As you can imagine, this schedule can be brutal on new moms. Fortunately, once Mom and baby are comfortable breastfeeding, meaning that baby latches on and eats for a full feeding without any real trouble and without needing any real encouragement, you can start doing bottle feedings.
Many pediatricians recommend doing at least one bottle feeding per day once the infant has established good breast feeding habits. Make the most of this feeding by taking one of baby’s usual feeding times that would give mom plenty of extra sleep.
For example, if an infant normally feeds around 8:00 PM or 9:00 PM and then again at around midnight, followed by another feeding between 3:00 AM and 4:00 AM, consider doing a bottle feeding for that midnight feeding. That way, when Mom is done feeding baby in the evening, she can go to bed.
If she gets to sleep at 10:00 PM, she would normally only get 2 hours of sleep before having to breastfeed again.

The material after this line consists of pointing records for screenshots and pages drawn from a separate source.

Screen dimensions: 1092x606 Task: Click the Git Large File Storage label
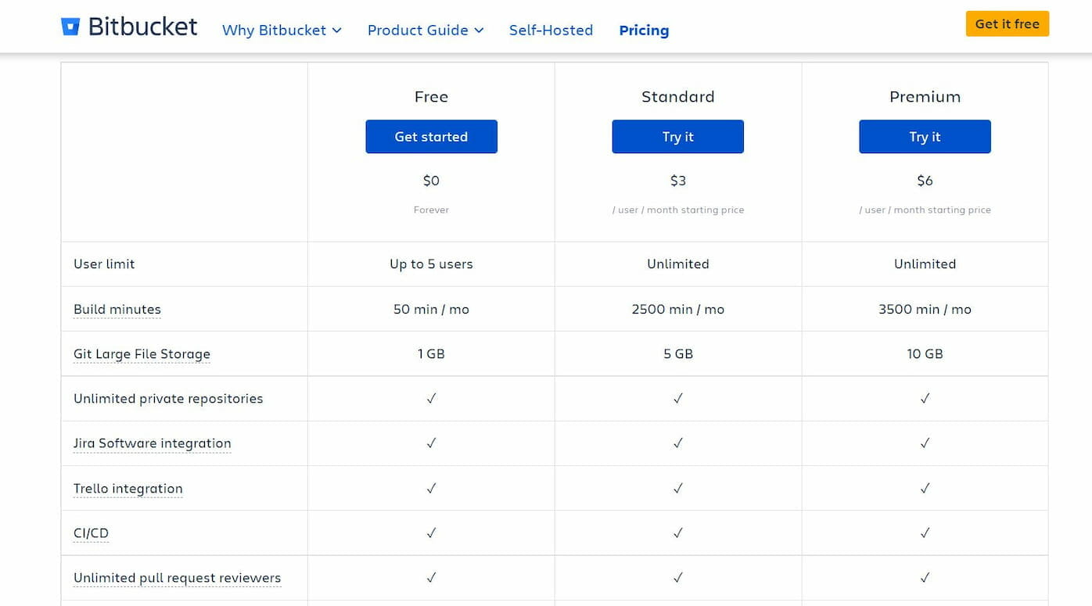[x=142, y=353]
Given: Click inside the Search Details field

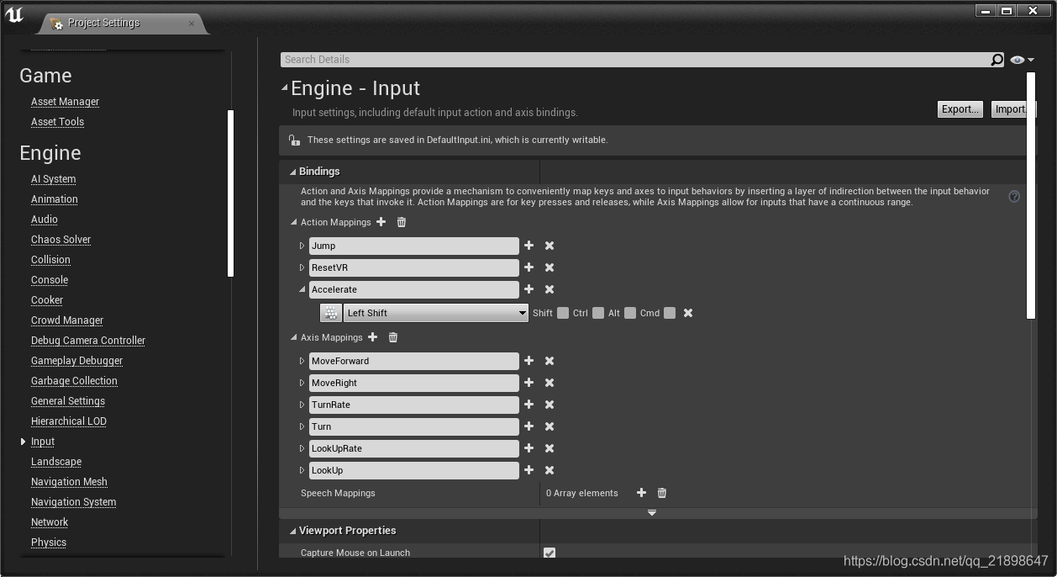Looking at the screenshot, I should pyautogui.click(x=588, y=59).
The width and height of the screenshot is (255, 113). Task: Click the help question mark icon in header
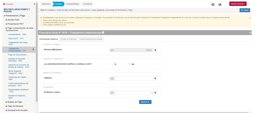coord(213,4)
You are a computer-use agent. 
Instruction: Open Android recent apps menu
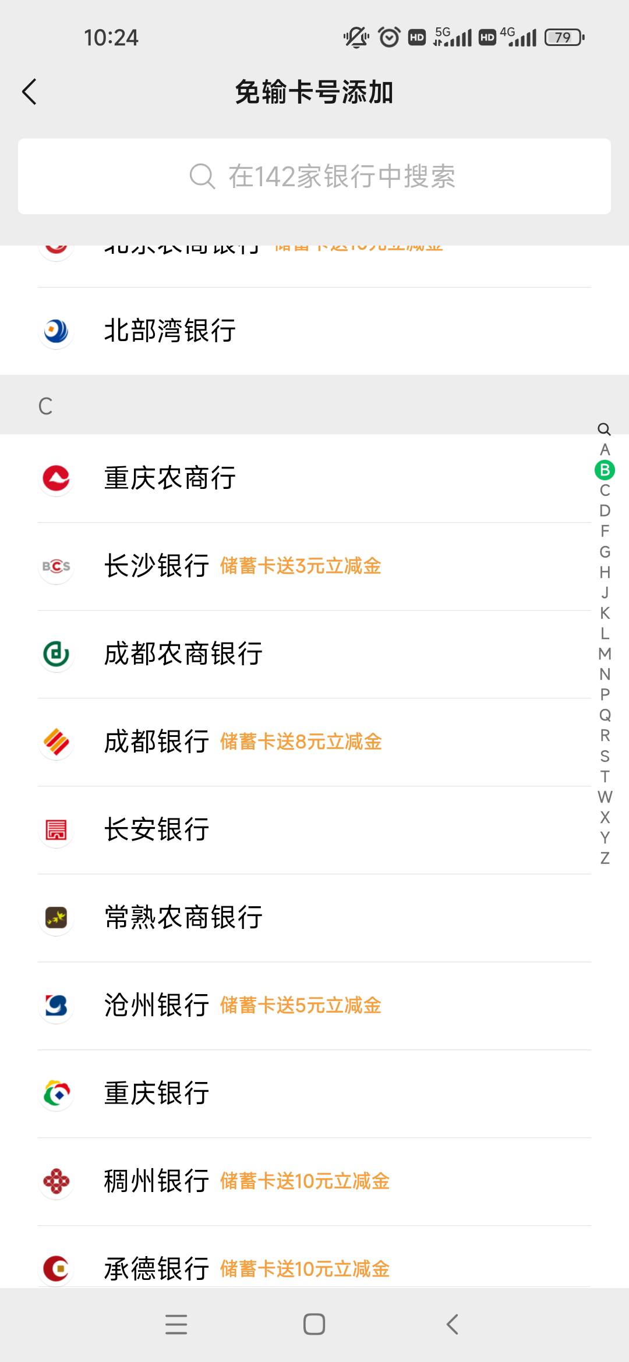click(x=176, y=1324)
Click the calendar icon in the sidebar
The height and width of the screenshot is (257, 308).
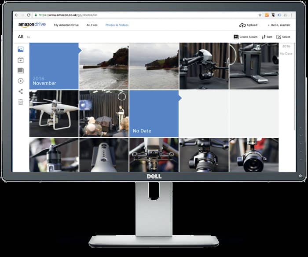pyautogui.click(x=20, y=60)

But, by having someone else (Dad, we’re looking at you) do the midnight feeding, she could sleep straight through until the 3:00 AM feeding. On a lucky day, maybe all the way until the 4:00 AM feeding.
Now, instead of 2 hours asleep, then awake from midnight to 1:00 AM, then two more hours of sleep (adds up to 4 interrupted hours), mom could sleep from 10:00 PM until 3:00 AM, all uninterrupted. That adds up to 5 hours of uninterrupted sleep. That plus a couple of hours in the morning and a nap or two here and there, and Mom can be way less sleep deprived than she would be otherwise.
The best way to make the bottle feeding work is for baby’s mother to pump breastmilk during the day and then store that breast milk in a baby bottle in the fridge for use during the night. Formula, of course, can be used as well, but check with your pediatrician first to make sure that switching back and forth between breastmilk and formula won’t be too much for baby.
If an infant will drink breast milk from a bottle with no issues, but won’t drink formula without a lot of assistance and encouragement, take that as a sign, that baby isn’t ready for formula yet.